December 21, 2013 2:08 am JST

Auto, real estate, bank stocks seen as winners in 2014

TOKYO -- With a continuous flow of easy money in Japan expected to keep the yen weak, investors see automotive, bank and real estate shares reaping the benefits next year.

     In a policy meeting that ended Wednesday, the U.S. Federal Reserve decided to scale back its monthly bond purchases but suggested that interest rates would be kept at effectively zero for some time to come. The market largely welcomed the decision, with many saying it cleared up some of the uncertainty surrounding the Fed's policy.

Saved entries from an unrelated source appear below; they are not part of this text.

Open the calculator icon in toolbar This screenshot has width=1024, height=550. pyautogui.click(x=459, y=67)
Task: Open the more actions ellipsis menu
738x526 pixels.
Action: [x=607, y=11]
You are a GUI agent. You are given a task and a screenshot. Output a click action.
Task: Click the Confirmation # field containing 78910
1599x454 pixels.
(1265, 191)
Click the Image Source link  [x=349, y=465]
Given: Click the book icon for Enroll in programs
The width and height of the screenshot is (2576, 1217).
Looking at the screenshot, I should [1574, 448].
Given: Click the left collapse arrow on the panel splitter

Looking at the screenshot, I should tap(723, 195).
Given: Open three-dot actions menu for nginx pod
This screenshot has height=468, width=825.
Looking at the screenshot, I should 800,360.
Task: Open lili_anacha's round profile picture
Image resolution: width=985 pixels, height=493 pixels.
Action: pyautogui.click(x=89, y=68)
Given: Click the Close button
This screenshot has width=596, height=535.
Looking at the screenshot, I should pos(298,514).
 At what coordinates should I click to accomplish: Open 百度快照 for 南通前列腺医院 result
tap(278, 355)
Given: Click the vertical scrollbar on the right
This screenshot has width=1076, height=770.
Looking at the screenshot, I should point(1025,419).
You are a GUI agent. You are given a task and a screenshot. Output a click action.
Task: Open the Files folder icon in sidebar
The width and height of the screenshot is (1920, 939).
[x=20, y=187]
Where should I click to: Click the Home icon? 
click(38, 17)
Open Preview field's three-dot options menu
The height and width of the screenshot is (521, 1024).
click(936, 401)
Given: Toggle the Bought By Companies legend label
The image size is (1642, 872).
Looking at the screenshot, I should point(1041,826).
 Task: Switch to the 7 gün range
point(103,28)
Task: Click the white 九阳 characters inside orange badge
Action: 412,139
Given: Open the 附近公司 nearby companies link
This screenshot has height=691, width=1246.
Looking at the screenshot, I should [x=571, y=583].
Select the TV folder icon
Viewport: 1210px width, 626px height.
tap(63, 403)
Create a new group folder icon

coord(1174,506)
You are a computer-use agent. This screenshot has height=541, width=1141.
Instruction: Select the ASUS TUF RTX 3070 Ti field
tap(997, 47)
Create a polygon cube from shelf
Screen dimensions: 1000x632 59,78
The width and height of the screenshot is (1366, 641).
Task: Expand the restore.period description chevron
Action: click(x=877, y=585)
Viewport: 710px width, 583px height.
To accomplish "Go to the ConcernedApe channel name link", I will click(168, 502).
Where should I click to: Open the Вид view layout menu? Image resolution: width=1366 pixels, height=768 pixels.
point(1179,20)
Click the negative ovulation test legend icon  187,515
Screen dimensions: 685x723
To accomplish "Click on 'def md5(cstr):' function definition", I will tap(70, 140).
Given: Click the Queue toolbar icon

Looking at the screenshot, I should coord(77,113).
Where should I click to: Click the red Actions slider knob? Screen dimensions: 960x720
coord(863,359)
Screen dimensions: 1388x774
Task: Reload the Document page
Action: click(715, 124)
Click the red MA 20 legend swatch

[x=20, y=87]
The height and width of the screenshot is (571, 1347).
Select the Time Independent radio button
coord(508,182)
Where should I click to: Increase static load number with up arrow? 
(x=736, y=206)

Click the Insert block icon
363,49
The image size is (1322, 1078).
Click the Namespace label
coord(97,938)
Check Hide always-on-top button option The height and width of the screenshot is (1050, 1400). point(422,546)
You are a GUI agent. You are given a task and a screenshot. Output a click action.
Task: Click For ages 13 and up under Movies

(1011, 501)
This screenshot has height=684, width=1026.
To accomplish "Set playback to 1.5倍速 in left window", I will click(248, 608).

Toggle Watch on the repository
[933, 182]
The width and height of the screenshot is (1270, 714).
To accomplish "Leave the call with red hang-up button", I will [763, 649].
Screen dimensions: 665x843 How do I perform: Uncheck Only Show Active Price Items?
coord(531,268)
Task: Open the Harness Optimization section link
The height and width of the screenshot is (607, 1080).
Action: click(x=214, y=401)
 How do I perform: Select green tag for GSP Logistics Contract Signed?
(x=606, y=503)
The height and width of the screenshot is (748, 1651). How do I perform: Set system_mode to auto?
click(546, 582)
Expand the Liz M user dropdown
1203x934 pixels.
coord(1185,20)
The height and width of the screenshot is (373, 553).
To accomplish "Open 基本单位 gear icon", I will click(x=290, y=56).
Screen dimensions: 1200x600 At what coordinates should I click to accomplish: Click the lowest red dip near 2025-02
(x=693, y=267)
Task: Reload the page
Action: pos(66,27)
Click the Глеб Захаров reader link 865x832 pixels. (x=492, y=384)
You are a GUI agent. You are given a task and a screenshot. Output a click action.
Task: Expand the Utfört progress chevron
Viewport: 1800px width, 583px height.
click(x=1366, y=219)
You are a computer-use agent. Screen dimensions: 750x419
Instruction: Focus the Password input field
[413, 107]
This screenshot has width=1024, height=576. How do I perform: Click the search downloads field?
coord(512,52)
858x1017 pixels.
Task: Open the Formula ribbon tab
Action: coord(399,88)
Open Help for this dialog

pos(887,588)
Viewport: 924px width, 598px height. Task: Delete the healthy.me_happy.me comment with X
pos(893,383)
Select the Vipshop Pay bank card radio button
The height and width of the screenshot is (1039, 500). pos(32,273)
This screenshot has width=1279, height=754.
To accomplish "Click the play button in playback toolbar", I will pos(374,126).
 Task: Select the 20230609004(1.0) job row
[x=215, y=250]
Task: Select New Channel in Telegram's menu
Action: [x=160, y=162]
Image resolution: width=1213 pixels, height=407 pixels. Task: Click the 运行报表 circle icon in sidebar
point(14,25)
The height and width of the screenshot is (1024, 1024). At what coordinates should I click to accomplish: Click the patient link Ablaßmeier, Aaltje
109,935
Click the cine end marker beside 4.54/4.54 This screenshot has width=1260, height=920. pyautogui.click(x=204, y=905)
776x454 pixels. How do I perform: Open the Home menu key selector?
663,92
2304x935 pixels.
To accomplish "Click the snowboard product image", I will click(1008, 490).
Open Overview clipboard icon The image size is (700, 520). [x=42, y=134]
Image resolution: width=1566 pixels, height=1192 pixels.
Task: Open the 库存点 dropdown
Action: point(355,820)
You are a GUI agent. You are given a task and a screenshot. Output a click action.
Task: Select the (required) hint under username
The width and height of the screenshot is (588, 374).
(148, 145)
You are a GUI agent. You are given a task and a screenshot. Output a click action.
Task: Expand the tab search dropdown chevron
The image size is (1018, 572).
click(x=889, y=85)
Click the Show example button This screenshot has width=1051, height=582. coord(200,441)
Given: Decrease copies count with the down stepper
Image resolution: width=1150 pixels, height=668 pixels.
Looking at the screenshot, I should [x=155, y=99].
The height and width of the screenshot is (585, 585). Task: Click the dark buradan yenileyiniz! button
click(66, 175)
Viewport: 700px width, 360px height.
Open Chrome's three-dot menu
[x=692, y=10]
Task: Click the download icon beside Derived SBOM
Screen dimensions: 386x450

     The Bank of Japan, meanwhile, decided to maintain its aggressive easing measures in a policy meeting that wrapped up Friday. With the consumption tax slated to rise in April, market players increasingly expect the BOJ to take additional steps to prevent an economic decline.

     Asked what to watch next year, many institutional investors point to automotive stocks. "The tapering of monetary easing in the U.S. is a sign that its economy is recovering," says Soichiro Monji, chief strategist at Daiwa SB Investments. "Automotive stocks will benefit the most from an improving U.S. economy and a weak yen."

     Many expect businesses exporting to the U.S. to add to their capital expenditures, boosting stocks in the machinery and electrical equipment sectors. Some contend that heavier capital spending will increase demand for funds. "Business lending will probably grow, putting banks in the spotlight," says Satoru Asatani of Shinko Asset management.

     Additional easing measures from the BOJ may further heighten expectations that Japan will shake off deflation once and for all. "More investors will move their funds into real estate stocks to avoid risks from price increases," predicts Yoshihisa Okamoto of Mizuho Asset Management. Some foresee sales of big-ticket items and durable goods picking up, increasing interest in department store and home appliance retailer stocks.

     Meanwhile, many investors cite emerging economies as a possible risk factor. "If countries worried about weak currencies are forced to further hike interest rates," Monji says, "the negative economic impact may spread."

     Some warn that if U.S. long-term interest rates rise significantly from a retreat from monetary easing, markets could switch to risk-off mode, triggering a shift in investment money.